Hate: I love you, but unless you're my son or daughter, I don’t want to know—ever—when your period starts, when you go back on your psych meds, when you have ANY kind of cramps, what pain killers you’re taking for those cramps, when you’re throwing up, the color of the freakish discharge from your nose, or what nasty, gross, or evil thing you did to your girl/boyfriend for breakup revenge. And I don’t think I’m alone here. I don’t think your other 3472 BFF’s want to know, either. Before you post something on FB, how about you take a moment to imagine yourself on stage, standing at the mic, in a cozy theatre that seats…say…a million people (if you count how much of your FB stuff has leaked/seeped out into the ether in spite of your “privacy” settings). Would you announce to those people, face-to-face, eyeball-to-eyeball, that thing you’re about to post on FB? Really? Call me a puritan (you’d be the first), but I believe some things ARE too personal for FB.

Love: I love seeing pictures of people I haven’t seen for ages. This can sometimes make me believe I’m aging gracefully and still have that plucky Pippi Longstocking impishness.

Hate: Seeing pictures of other old friends can send me into a nosedive of hopeless surrender, where I dig through the pantry for Little Debbie Crème Pies and marshmallow sauce and take to my La-Z-Girl; Ray will find me days later with a marshmallow mustache, wrapped in a fuzzy blankie, rocking, and humming “The Battle Hymn of the Republic.”

Love: I love that I can eavesdrop on the lives of my family & friends, and instantly share in their joys, celebrations, and accomplishments.

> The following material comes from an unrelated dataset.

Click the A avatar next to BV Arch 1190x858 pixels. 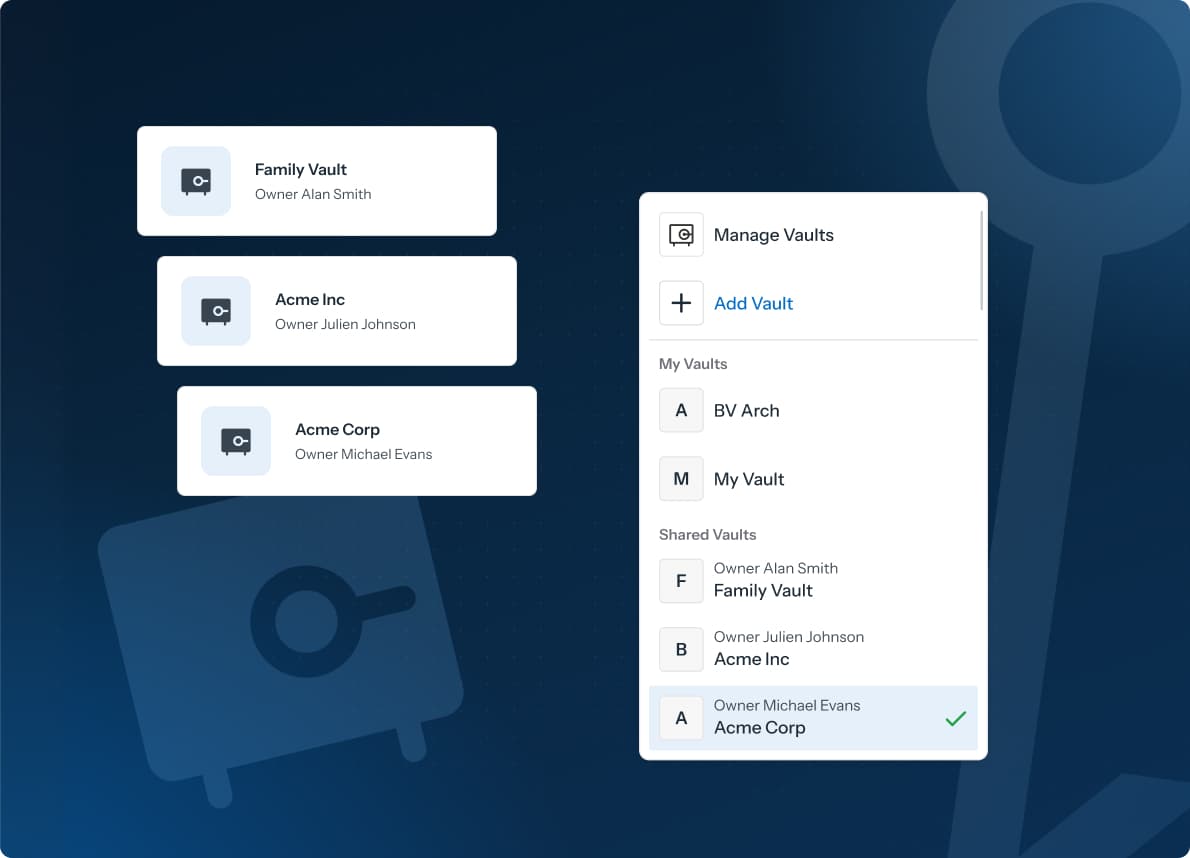pyautogui.click(x=681, y=410)
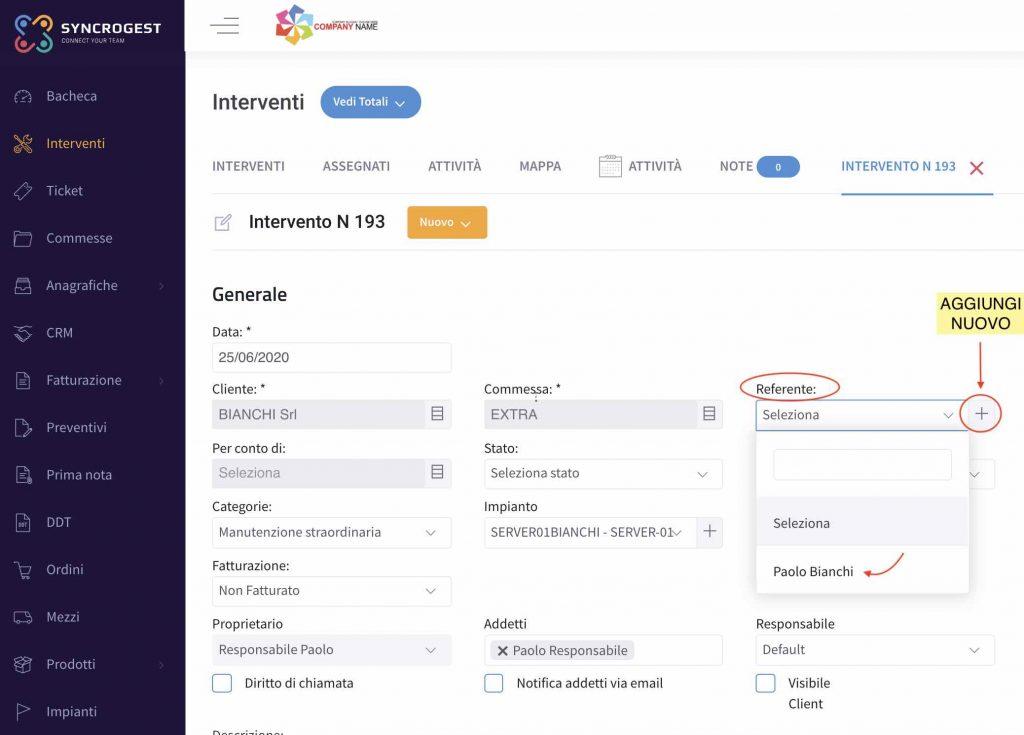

Hate: There’s already a syndrome called “Facebook Depression” (http://www.baltimoresun.com/health/kdaf-facebook-depression-story,0,4742055.story) that afflicts folks (mostly kids) who spend too much time on FB. They develop depression or anxiety—sometimes severe—as a result of comparing their lives to the lives of others. I know people my age who've left FB because they're sick of hearing about other people's "perfect" lives. Seriously?!? You think these people with the "perfect" lives aren't posting selectively? (FB is, after all, the ultimate personal marketing tool.) Anyway, no matter what you see on FB, here's the real deal: Everyone’s life is hard.

Hate: that FB is the narcissist’s playground, where one can chronicle every gritty detail of one’s daily life.

Love: that FB is the narcissist’s playground, where one can chronicle every gritty detail of one’s daily life.